The underlying urgency is Sandra's eventual departure. The pricing and scheduling intuition that currently lives in her head — built over decades — isn't documented anywhere in a form that can be transferred. The labor data project is, at its core, an attempt to systematize enough of that judgment that someone new could eventually take it over. Megan acknowledged this is a long project with a long data-collection runway before it generates really reliable estimates, but said the alternative — continuing to run entirely on one person's intuition — is not a viable long-term model.

Where Things Stand

Nate said he'd explore this further — research approaches, talk to his technical partner Pete if needed, and come back with a perspective. He was honest that he couldn't immediately say "here's how you fix this" because the data sparsity problem introduces real uncertainty about what an AI-driven analysis layer could actually deliver in the near term.
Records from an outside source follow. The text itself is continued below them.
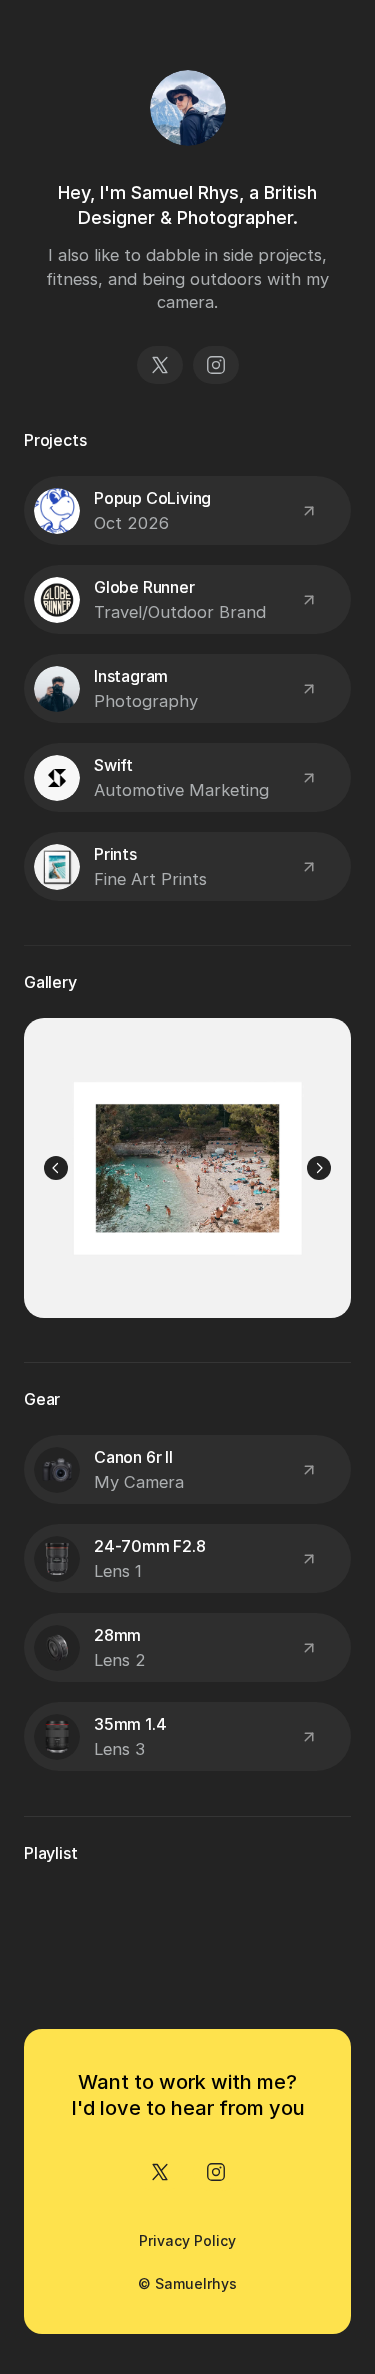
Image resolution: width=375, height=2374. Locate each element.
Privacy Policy (187, 2240)
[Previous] (56, 1168)
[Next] (319, 1168)
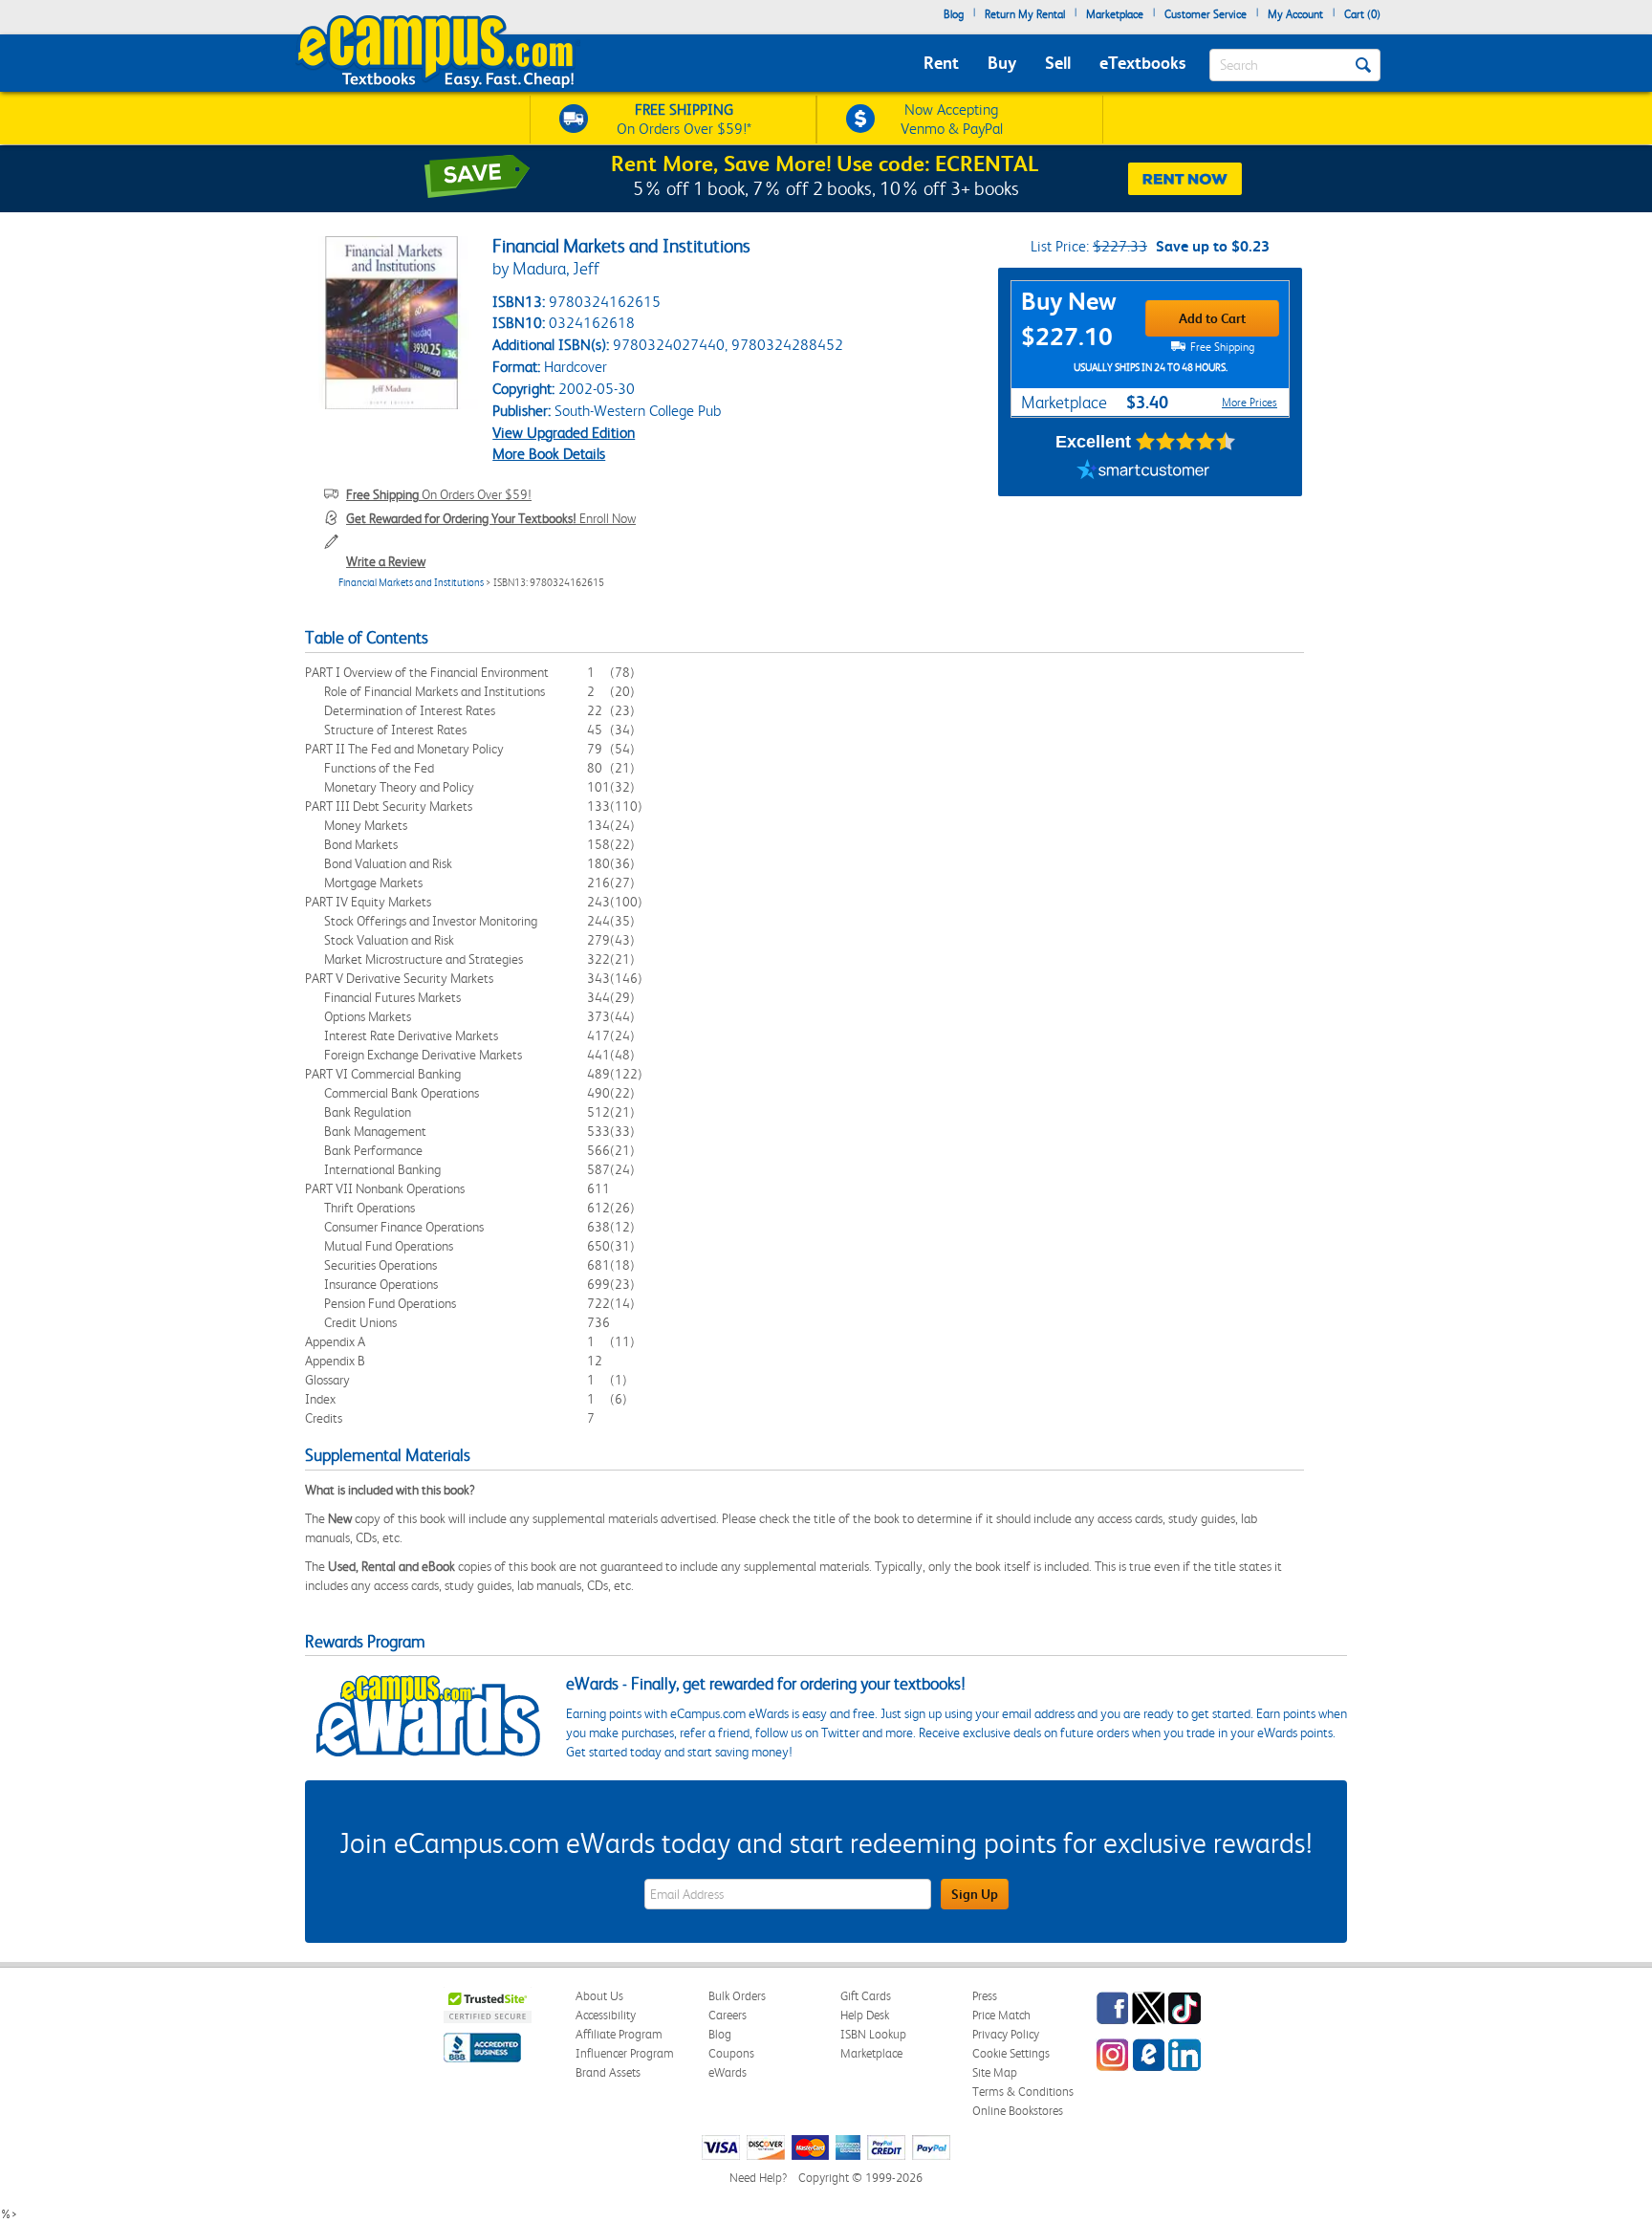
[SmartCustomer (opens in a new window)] (1143, 472)
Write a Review (385, 561)
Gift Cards (865, 1996)
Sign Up (974, 1894)
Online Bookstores (1017, 2110)
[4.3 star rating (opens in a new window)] (1186, 441)
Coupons (731, 2053)
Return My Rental (1025, 14)
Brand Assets (608, 2072)
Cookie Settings (1011, 2053)
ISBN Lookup (873, 2034)
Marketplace (1114, 14)
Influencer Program (625, 2053)
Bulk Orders (737, 1996)
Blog (954, 14)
The 80/20 wholesale channel insight Megan shared was the clearest thread to pull: start with the high-mover SKUs, see if the historical data is dense enough to produce useful patterns, and build from there.

Follow-Ups

  • Pull a sample of the master spreadsheet data for the top wholesale channel SKUs — specifically to see how many repeat-job entries exist and how tight the variance is on time-per-unit.
  • Clarify what role Janet plays — she was mentioned in the context of variability analysis.
  • Understand Sandra's actual step-back timeline (affects urgency and whether there's a hard deadline to work toward).
  • Confirm: is job duration actually being captured in the Forms data, or just the checklist steps? (If there's no time/duration field, the data may not be useful for estimation at all without adding one.)